TASK TO CARRY OUT:
Rewrite the lines below with every "icon" changed to "button" and nothing else altered, and leave the pictures out of your answer.

DATASET RECORDS:
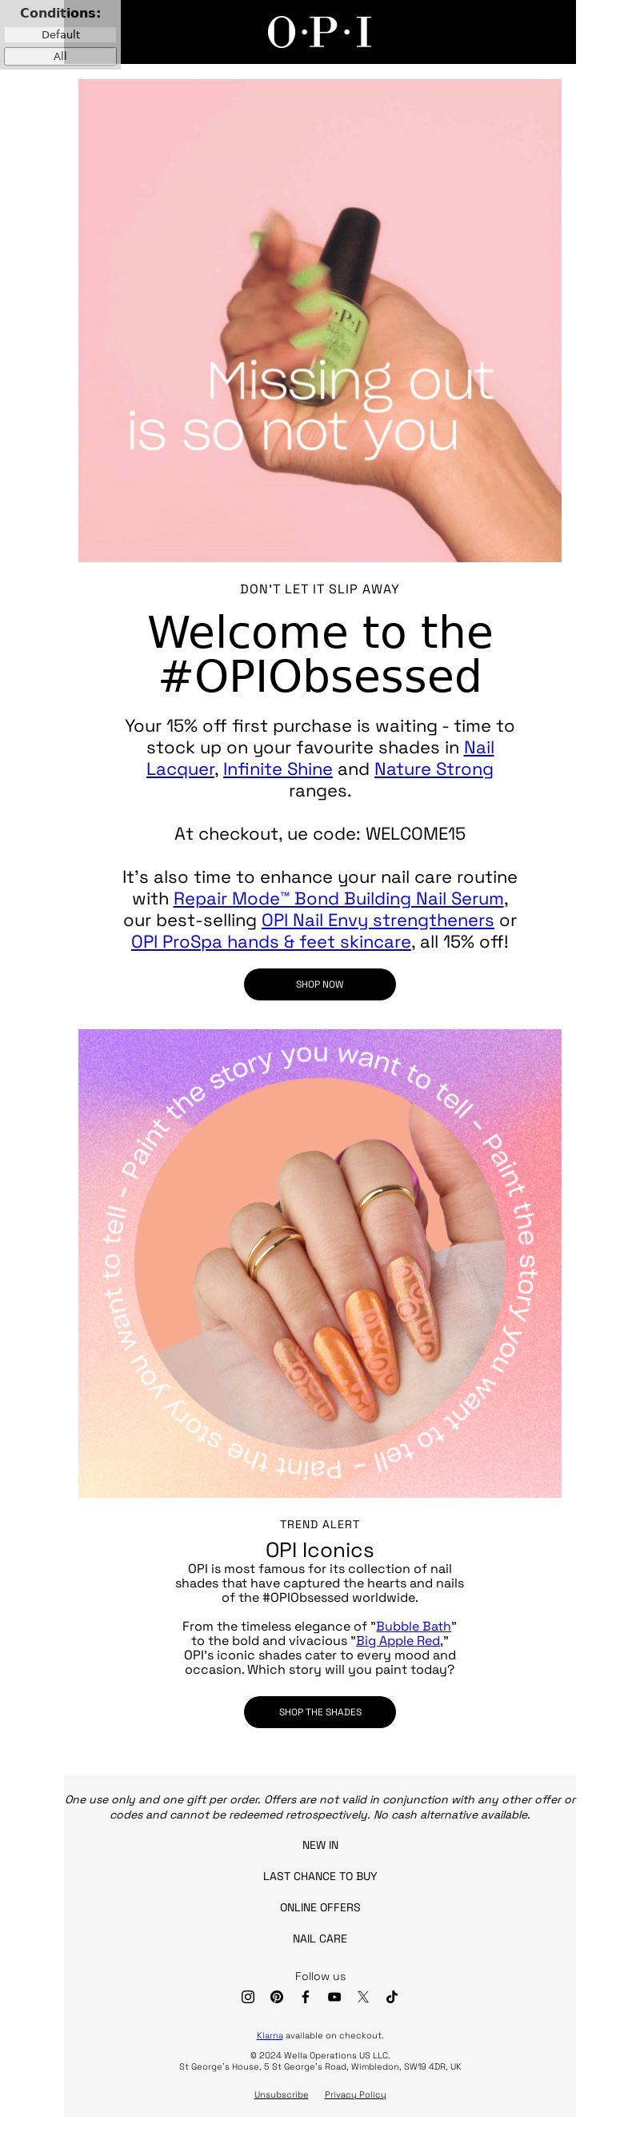Open the LAST CHANCE TO BUY item
This screenshot has width=640, height=2132.
(320, 1876)
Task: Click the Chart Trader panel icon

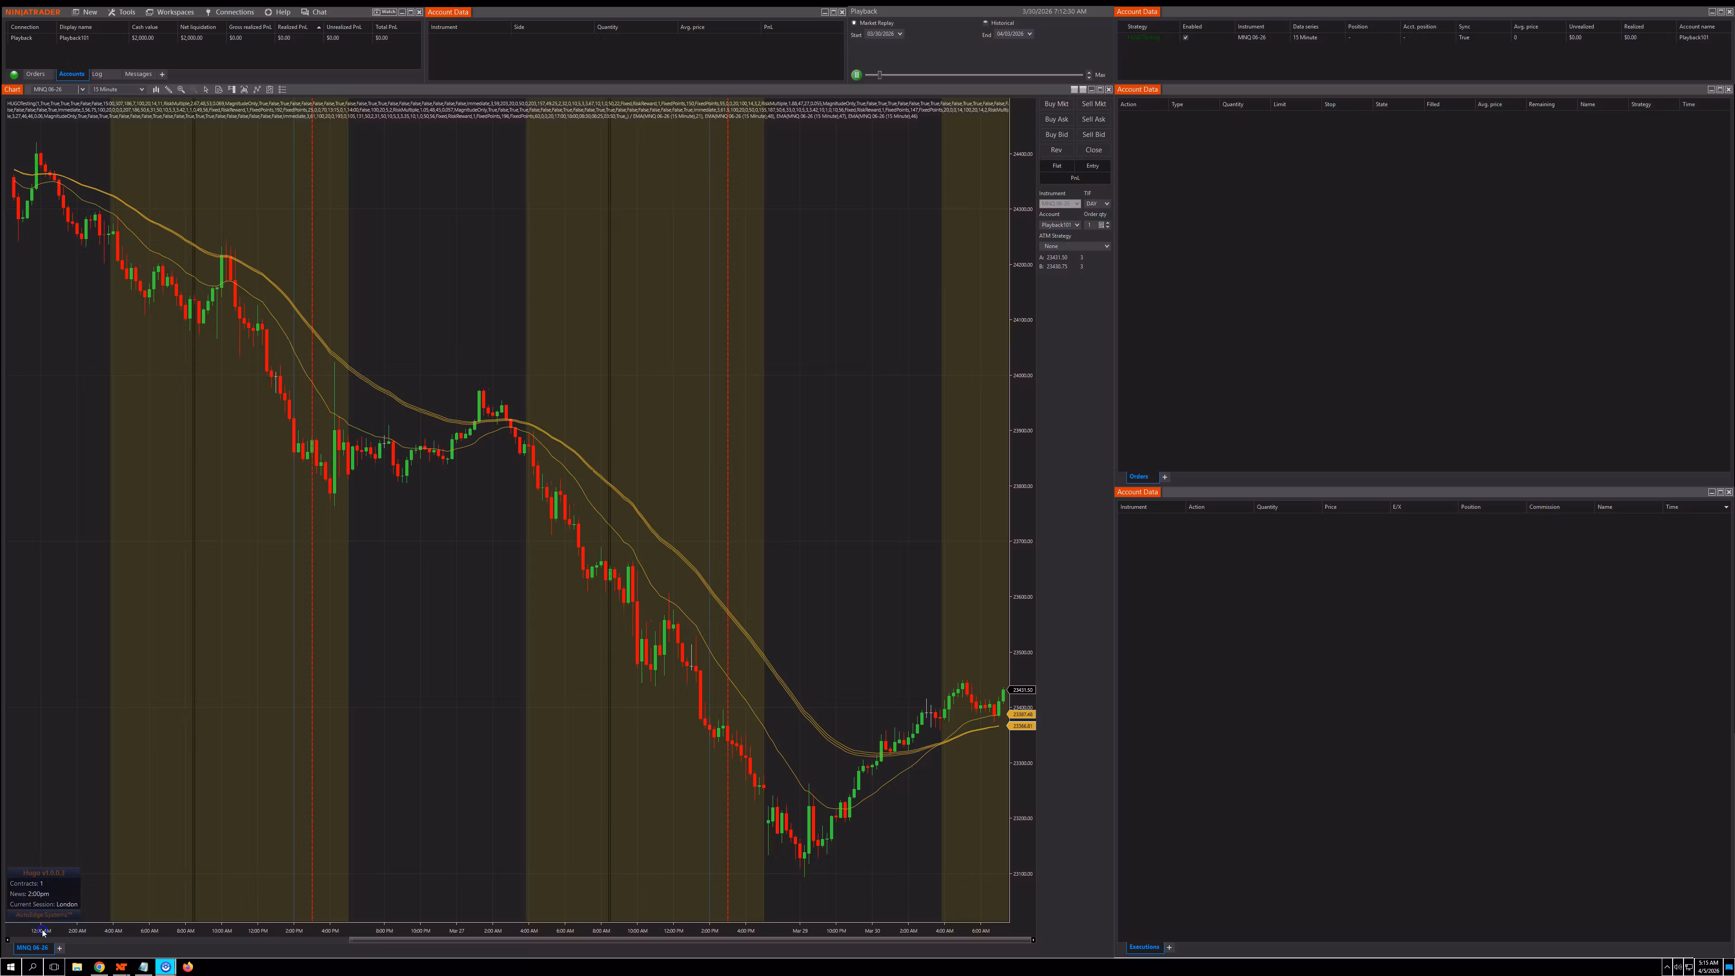Action: [x=231, y=90]
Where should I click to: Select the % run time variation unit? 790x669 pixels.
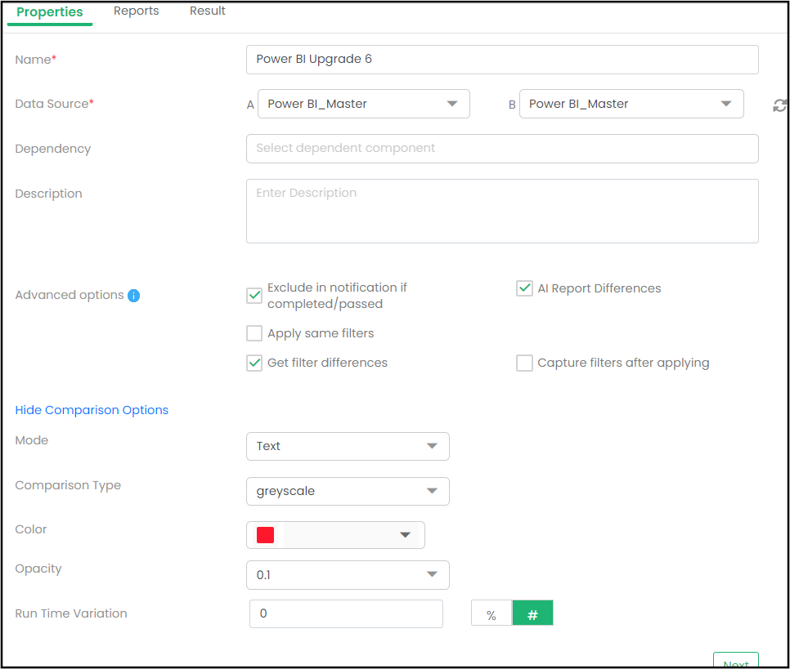click(492, 614)
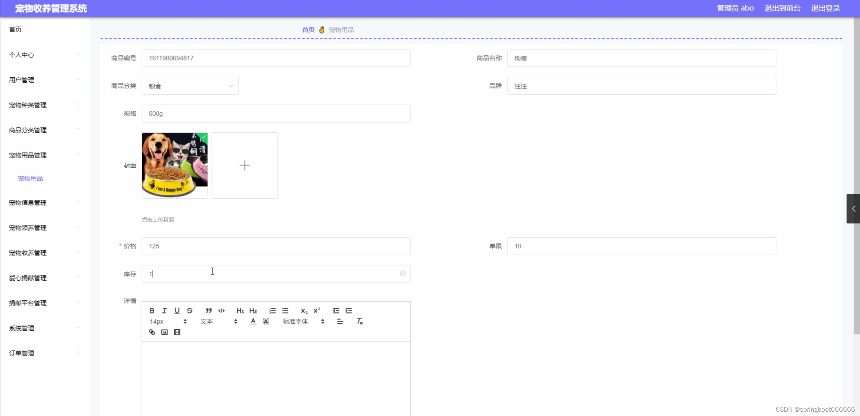Insert a code block in the editor
Viewport: 860px width, 416px height.
[221, 310]
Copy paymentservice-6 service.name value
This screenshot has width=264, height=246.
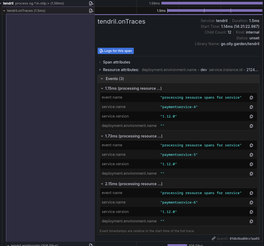251,202
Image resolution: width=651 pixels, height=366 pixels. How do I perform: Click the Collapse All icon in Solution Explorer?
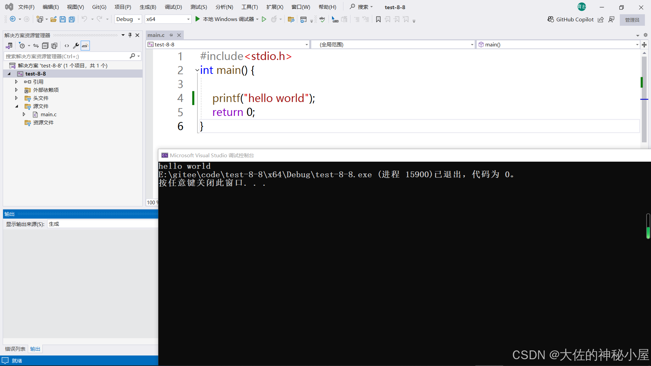45,46
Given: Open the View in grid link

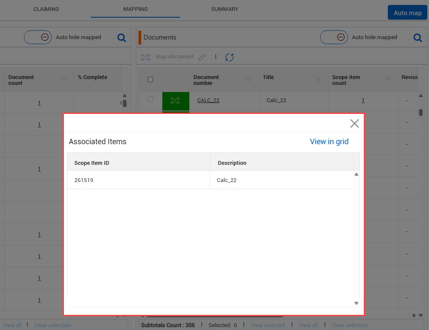Looking at the screenshot, I should 329,142.

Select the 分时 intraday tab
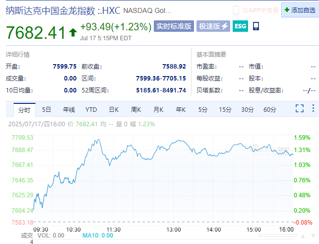24,109
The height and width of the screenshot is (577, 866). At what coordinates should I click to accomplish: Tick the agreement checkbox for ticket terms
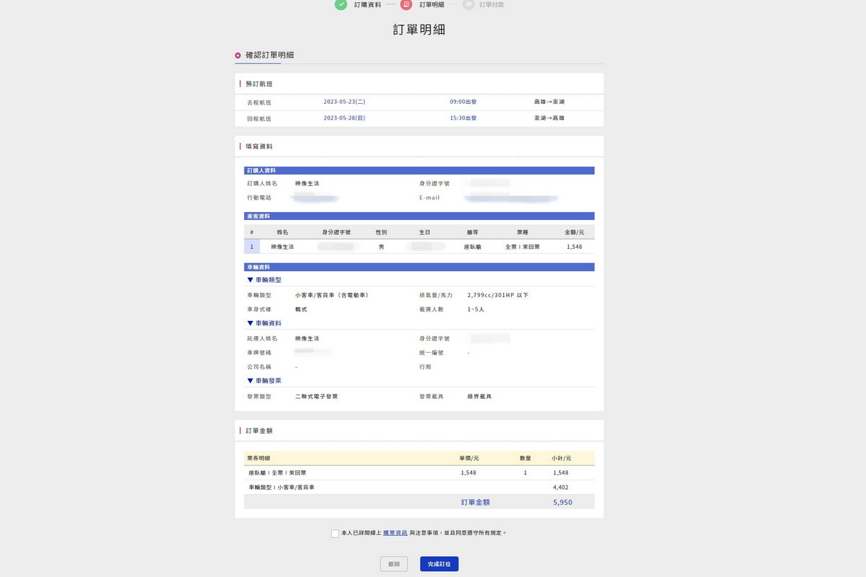(335, 534)
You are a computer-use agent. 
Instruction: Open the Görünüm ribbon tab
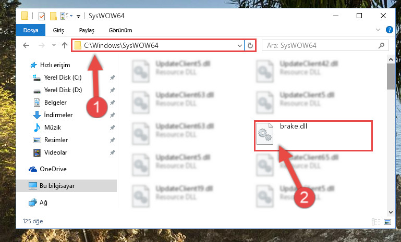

ANSWER TO THIS PROBLEM:
Open the LAST CHANCE TO BUY item
This screenshot has width=640, height=2132.
(320, 1876)
Task: Click the Chart Trader panel button

Action: [x=231, y=90]
Where should I click to: Select the % run time variation unit? 790x669 pixels.
click(492, 614)
Insert a code block in the editor
Viewport: 860px width, 416px height.
[221, 310]
Copy paymentservice-6 service.name value
This screenshot has width=264, height=246.
251,202
Image resolution: width=651 pixels, height=366 pixels. How do I perform: Click the Collapse All button in Solution Explorer?
45,46
Given: Open the View in grid link

Looking at the screenshot, I should 329,142.

Select the 分时 intraday tab
24,109
The height and width of the screenshot is (577, 866). At what coordinates should I click to accomplish: Tick the agreement checkbox for ticket terms
(335, 534)
You are a computer-use agent. 
Instruction: Open the Görünüm ribbon tab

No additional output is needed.